== Listing

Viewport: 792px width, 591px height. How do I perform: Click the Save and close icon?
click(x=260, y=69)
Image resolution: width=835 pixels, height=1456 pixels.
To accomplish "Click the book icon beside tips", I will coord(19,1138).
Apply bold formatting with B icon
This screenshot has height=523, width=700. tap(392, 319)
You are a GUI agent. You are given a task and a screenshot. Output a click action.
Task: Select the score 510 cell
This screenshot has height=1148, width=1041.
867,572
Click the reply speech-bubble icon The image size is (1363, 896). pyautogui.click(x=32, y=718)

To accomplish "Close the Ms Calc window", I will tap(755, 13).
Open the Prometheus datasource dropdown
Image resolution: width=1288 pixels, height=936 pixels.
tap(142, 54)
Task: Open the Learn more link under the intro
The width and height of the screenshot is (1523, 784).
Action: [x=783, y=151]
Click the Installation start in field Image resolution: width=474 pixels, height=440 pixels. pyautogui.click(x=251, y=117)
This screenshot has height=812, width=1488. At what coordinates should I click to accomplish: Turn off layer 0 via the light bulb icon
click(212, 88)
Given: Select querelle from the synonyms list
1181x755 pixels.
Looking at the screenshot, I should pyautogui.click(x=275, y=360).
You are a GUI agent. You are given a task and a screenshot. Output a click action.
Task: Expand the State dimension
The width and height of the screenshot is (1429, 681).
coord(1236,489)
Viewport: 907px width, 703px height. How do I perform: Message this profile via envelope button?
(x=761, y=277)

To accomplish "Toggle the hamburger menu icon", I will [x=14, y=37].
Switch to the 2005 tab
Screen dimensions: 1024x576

====

| Short exercise |
How many lines in the items above contain the word "Select"? Reply with the number alone.

| Problem solution |
2